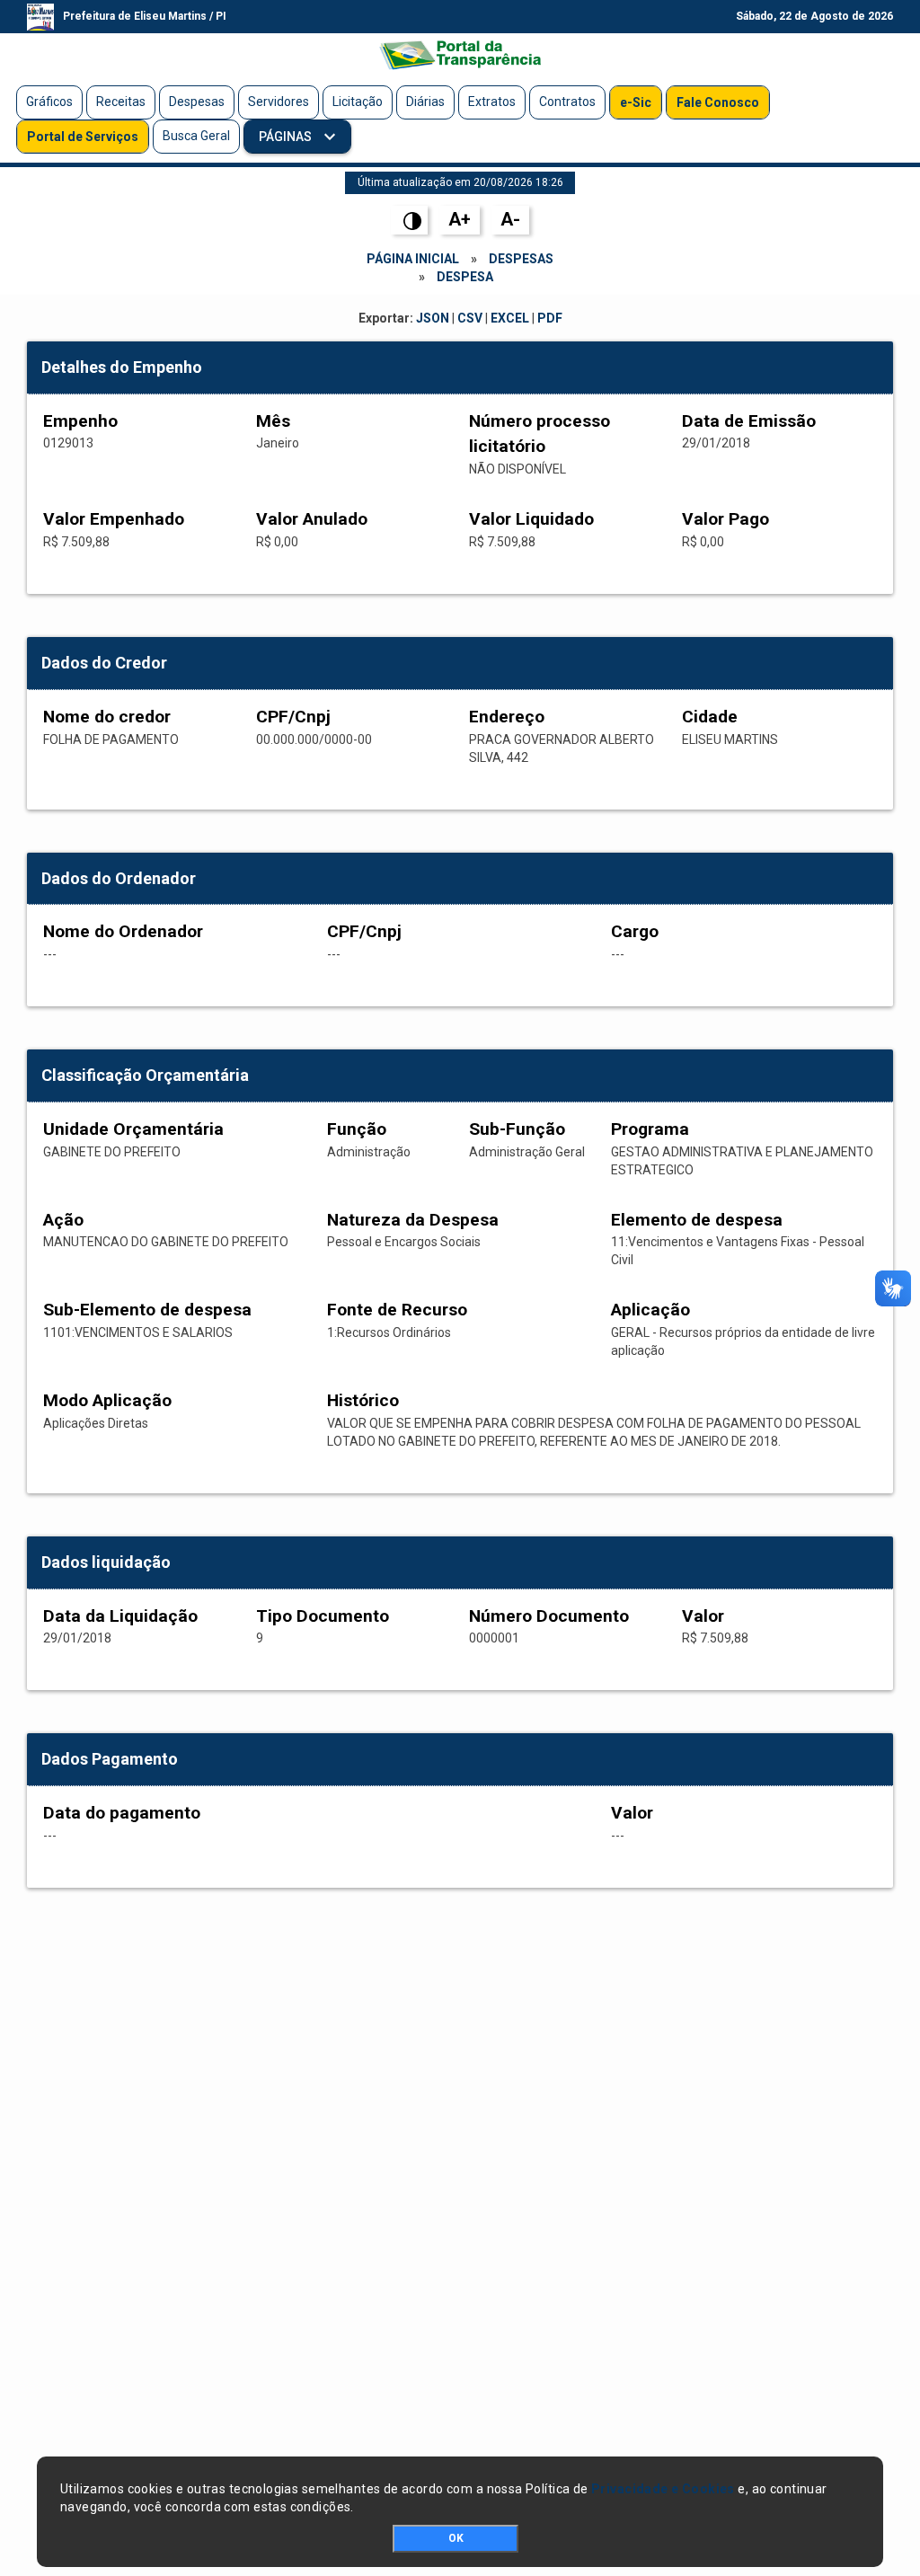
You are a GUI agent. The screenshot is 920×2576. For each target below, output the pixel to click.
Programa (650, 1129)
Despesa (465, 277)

* * *

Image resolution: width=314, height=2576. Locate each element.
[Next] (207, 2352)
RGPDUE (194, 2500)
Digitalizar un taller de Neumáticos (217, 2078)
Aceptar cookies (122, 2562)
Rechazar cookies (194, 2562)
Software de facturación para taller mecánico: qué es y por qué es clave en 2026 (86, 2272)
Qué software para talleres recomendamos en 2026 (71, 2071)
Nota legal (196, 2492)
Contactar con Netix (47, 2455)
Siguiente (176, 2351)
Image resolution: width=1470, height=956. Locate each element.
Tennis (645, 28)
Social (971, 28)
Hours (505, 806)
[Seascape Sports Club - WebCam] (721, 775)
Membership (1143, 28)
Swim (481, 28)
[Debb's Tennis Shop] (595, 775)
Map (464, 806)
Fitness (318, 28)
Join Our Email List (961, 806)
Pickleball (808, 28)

* * *

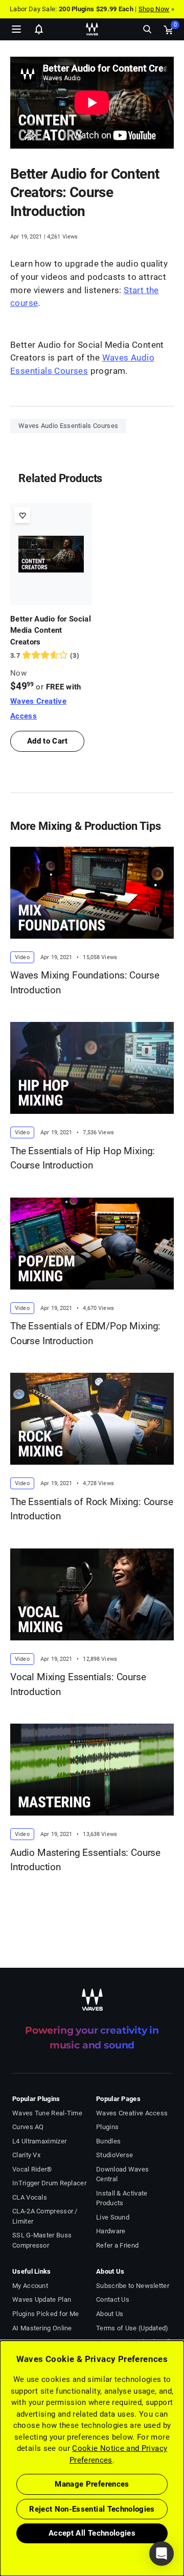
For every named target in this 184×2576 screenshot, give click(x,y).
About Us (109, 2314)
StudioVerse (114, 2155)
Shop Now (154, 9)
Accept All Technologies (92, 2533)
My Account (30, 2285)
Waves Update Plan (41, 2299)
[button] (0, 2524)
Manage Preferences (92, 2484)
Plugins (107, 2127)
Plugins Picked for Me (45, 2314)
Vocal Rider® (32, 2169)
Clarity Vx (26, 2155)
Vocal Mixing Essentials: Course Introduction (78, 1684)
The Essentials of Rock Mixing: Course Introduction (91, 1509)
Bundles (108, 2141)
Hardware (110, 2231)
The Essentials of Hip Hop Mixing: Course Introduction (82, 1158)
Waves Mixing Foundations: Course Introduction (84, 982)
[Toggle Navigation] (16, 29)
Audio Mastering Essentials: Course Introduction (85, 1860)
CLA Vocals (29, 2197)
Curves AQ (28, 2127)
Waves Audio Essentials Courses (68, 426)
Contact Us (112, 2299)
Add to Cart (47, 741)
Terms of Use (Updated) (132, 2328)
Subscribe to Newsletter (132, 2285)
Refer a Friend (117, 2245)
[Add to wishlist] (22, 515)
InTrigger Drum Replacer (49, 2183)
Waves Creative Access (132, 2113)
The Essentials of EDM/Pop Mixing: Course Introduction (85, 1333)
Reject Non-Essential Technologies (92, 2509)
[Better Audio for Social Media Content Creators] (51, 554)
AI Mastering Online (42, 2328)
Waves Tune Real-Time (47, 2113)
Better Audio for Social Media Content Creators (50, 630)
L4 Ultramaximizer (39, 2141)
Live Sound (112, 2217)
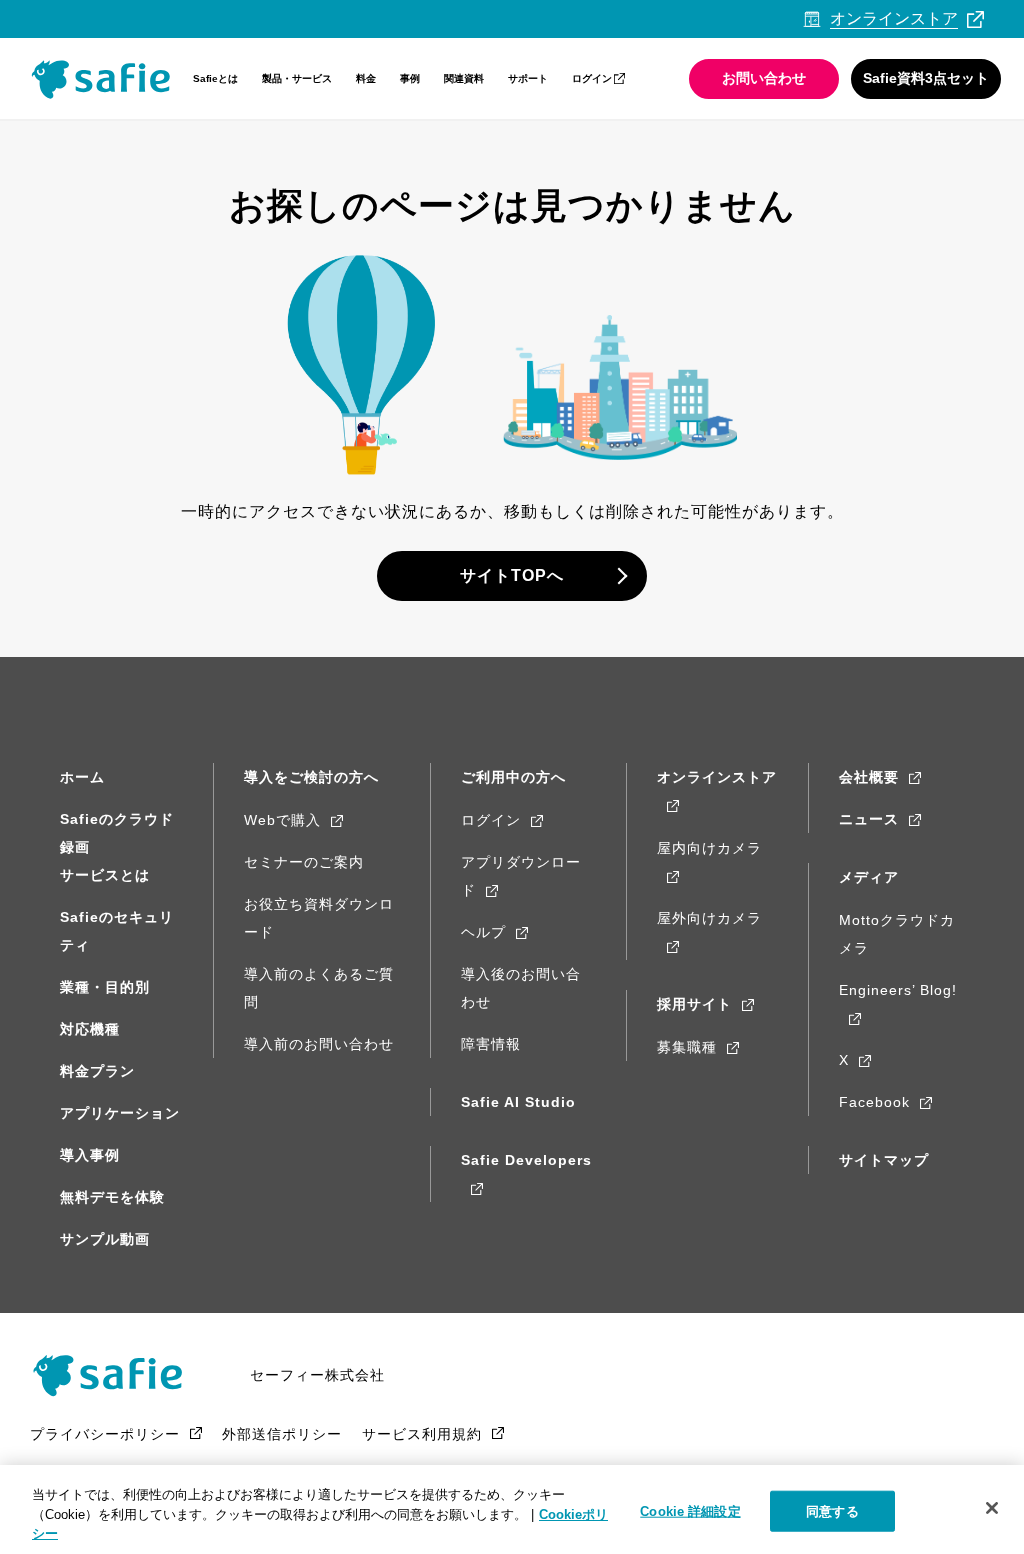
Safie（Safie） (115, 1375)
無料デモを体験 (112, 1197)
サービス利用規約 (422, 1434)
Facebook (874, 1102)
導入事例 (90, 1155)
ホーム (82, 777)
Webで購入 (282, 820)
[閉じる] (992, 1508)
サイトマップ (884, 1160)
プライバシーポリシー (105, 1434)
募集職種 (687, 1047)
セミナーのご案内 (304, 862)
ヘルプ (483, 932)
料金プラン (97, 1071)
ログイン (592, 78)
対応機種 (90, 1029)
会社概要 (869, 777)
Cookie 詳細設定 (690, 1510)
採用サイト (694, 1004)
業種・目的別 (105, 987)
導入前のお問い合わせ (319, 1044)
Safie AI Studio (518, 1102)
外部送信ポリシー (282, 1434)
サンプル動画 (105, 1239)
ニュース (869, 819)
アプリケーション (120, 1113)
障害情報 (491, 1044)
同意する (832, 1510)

**Problem to work on**
Give back, exactly as written, the stretch from the line with "サービス利用規約 (422, 1434)" through the line with "Safie AI Studio (518, 1102)", and no other lines from the records above.

**Solution to this exercise**
サービス利用規約 (422, 1434)
Facebook (874, 1102)
導入事例 (90, 1155)
ホーム (82, 777)
Webで購入 (282, 820)
[閉じる] (992, 1508)
サイトマップ (884, 1160)
プライバシーポリシー (105, 1434)
募集職種 (687, 1047)
セミナーのご案内 (304, 862)
ヘルプ (483, 932)
料金プラン (97, 1071)
ログイン (592, 78)
対応機種 (90, 1029)
会社概要 (869, 777)
Cookie 詳細設定 (690, 1510)
採用サイト (694, 1004)
業種・目的別 (105, 987)
導入前のお問い合わせ (319, 1044)
Safie AI Studio (518, 1102)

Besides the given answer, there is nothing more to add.